Another advantage for Ireland is its diverse demographics which can offer fresh perspectives from clinical trials. These take on oversized importance in cell and gene therapy because of how unique a treatment is to each patient. Thanks to much inward migration in recent years, Ireland’s population provides an effective test-bed for researchers who need to understand differences between various ethnic groups and people from different parts of the world. This diversity also helps to correct potential biases such as testing too many people with similar genetic backgrounds.
Healthcare and treatment benefits
The potential benefits could not be clearer: these advanced immune cell therapies offer the potential to treat different types of cancers, autoimmune conditions, as well as other inflammatory and degenerative diseases. This field has seen significant developments over the past decade, with a form of immune therapy that uses a patient’s own immune cells to target otherwise incurable cancers. As an example, in the seven years since the first clinically approved CAR-T cell therapy in 2017, there have been 9 FDA approved immune cell therapies. In comparison, there were four approved biologics in the seven years following the first clinically approved monoclonal antibody in 1986.
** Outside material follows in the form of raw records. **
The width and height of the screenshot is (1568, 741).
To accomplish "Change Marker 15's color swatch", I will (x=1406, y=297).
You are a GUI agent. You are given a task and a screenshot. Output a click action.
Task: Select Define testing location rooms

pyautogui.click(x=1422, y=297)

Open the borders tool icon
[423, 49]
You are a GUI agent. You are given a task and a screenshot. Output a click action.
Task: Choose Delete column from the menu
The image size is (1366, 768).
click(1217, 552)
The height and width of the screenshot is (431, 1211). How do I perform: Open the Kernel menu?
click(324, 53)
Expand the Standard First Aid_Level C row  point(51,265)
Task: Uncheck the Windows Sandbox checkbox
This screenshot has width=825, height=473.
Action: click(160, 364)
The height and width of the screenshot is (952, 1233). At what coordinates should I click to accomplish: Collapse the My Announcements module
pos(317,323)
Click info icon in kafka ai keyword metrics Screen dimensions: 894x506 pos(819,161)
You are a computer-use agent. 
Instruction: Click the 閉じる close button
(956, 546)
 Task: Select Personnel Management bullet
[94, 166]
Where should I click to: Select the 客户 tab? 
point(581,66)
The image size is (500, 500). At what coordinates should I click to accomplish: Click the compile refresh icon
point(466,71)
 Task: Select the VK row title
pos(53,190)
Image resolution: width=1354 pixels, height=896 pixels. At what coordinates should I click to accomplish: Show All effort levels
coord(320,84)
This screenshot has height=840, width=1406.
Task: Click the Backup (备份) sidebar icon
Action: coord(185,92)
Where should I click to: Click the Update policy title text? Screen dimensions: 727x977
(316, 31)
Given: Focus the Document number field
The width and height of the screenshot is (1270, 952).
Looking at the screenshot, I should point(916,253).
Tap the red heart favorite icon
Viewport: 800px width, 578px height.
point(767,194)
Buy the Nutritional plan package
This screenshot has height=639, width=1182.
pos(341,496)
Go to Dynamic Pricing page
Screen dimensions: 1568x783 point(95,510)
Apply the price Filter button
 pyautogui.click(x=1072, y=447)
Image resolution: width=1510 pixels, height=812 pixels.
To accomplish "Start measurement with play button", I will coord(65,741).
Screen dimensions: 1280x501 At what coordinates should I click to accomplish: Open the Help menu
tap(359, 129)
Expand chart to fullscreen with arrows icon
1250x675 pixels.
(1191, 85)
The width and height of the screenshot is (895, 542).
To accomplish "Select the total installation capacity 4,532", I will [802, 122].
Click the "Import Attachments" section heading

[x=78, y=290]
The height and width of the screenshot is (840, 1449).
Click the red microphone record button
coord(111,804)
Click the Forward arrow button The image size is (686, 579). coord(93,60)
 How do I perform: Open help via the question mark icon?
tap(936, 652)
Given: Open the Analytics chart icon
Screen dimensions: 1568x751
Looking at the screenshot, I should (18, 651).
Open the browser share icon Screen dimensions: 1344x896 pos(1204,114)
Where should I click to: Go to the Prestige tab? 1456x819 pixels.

And as greater understanding and focused research leads to more breakthroughs in cell therapies, it’s hoped this will lead to better outcomes for patients. Prof. Mantalaris’ research, and the work of IMPACT, also aims to address both the availability and affordability of treatments, saving patients from needing to travel to other countries to get the therapies they need. “We have an ambitious vision for Ireland by 2034 to treat over 1,000 patients per year for multiple diseases using cell therapeutics, so there won’t be a need to send patients outside Ireland,” he says.
Analysis from Precision Research estimates that advanced therapies including cell and gene therapy research will account for approximately 20% of the size of the total pharmaceuticals market. In 2023, it valued this area at US$14.52 billion, and is forecasting this will have more than doubled by 2027, and estimates the market for cell and gene therapy to be worth US$97 billion by 2033.
That’s the scale of the opportunity awaiting Ireland, Prof Mantalaris believes. “We want Ireland to grow its own homegrown industry. We want to create 3,000+ jobs leveraging the biomanufacturing expertise that is in Ireland with the development of clinical trials and a clinical pathway. This is achievable.”